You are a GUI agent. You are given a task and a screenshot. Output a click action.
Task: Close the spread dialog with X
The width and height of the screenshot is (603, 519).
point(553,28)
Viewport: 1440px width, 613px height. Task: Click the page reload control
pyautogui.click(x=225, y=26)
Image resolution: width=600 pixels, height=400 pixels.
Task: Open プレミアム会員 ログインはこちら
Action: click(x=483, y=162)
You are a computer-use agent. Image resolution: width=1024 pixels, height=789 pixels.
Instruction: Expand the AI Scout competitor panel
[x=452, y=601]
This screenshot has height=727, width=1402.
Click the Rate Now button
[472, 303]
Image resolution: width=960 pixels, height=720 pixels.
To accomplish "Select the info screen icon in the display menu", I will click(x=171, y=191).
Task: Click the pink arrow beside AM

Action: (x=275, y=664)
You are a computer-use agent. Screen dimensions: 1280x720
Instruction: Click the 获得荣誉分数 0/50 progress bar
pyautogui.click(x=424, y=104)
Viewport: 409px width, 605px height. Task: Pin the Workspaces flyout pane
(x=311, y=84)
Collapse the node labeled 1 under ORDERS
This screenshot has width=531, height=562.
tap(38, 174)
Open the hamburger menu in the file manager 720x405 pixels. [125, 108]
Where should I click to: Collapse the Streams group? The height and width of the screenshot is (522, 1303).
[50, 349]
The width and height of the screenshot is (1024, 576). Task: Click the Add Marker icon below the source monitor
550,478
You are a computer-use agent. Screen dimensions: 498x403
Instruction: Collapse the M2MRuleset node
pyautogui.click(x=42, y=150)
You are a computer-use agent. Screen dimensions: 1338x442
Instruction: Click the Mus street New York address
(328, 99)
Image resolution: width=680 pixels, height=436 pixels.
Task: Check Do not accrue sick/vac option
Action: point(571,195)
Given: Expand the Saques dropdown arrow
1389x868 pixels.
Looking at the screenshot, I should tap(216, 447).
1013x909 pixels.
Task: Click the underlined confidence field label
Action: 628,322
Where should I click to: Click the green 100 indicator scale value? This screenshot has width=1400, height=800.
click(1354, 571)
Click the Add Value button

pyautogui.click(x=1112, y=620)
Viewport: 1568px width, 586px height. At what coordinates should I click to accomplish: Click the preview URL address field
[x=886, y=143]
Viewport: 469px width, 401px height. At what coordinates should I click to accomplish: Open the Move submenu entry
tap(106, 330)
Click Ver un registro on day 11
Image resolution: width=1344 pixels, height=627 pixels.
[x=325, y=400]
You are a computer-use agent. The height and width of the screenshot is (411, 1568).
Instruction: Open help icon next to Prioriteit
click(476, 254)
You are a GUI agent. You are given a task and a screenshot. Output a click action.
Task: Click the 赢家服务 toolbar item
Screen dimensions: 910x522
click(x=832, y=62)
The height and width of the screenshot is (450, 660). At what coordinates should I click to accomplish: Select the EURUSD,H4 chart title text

-------------------------

§ Task prompt: Given the listing above, print all of it word for word.

§ Response box:
You are a GUI agent. You are given a task and a screenshot. Output a click action.
Task: Close the spread dialog with X
The width and height of the screenshot is (603, 519).
point(553,28)
Viewport: 1440px width, 613px height. Task: Click the page reload control
pyautogui.click(x=225, y=26)
Image resolution: width=600 pixels, height=400 pixels.
Task: Open プレミアム会員 ログインはこちら
Action: click(x=483, y=162)
You are a computer-use agent. Image resolution: width=1024 pixels, height=789 pixels.
Instruction: Expand the AI Scout competitor panel
[x=452, y=601]
This screenshot has height=727, width=1402.
Click the Rate Now button
[472, 303]
Image resolution: width=960 pixels, height=720 pixels.
To accomplish "Select the info screen icon in the display menu", I will click(x=171, y=191).
Task: Click the pink arrow beside AM

Action: (x=275, y=664)
You are a computer-use agent. Screen dimensions: 1280x720
Instruction: Click the 获得荣誉分数 0/50 progress bar
pyautogui.click(x=424, y=104)
Viewport: 409px width, 605px height. Task: Pin the Workspaces flyout pane
(x=311, y=84)
Collapse the node labeled 1 under ORDERS
This screenshot has width=531, height=562.
tap(38, 174)
Open the hamburger menu in the file manager 720x405 pixels. [125, 108]
Where should I click to: Collapse the Streams group? The height and width of the screenshot is (522, 1303).
[50, 349]
The width and height of the screenshot is (1024, 576). Task: Click the Add Marker icon below the source monitor
550,478
You are a computer-use agent. Screen dimensions: 498x403
Instruction: Collapse the M2MRuleset node
pyautogui.click(x=42, y=150)
You are a computer-use agent. Screen dimensions: 1338x442
Instruction: Click the Mus street New York address
(328, 99)
Image resolution: width=680 pixels, height=436 pixels.
Task: Check Do not accrue sick/vac option
Action: point(571,195)
Given: Expand the Saques dropdown arrow
1389x868 pixels.
Looking at the screenshot, I should tap(216, 447).
1013x909 pixels.
Task: Click the underlined confidence field label
Action: 628,322
Where should I click to: Click the green 100 indicator scale value? This screenshot has width=1400, height=800.
click(1354, 571)
Click the Add Value button

pyautogui.click(x=1112, y=620)
Viewport: 1568px width, 586px height. At what coordinates should I click to accomplish: Click the preview URL address field
[x=886, y=143]
Viewport: 469px width, 401px height. At what coordinates should I click to accomplish: Open the Move submenu entry
tap(106, 330)
Click Ver un registro on day 11
Image resolution: width=1344 pixels, height=627 pixels.
[x=325, y=400]
You are a computer-use agent. The height and width of the screenshot is (411, 1568).
Instruction: Open help icon next to Prioriteit
click(476, 254)
You are a GUI agent. You are given a task and a screenshot. Output a click action.
Task: Click the 赢家服务 toolbar item
Screen dimensions: 910x522
click(x=832, y=62)
The height and width of the screenshot is (450, 660). At what coordinates should I click to accomplish: Select the EURUSD,H4 chart title text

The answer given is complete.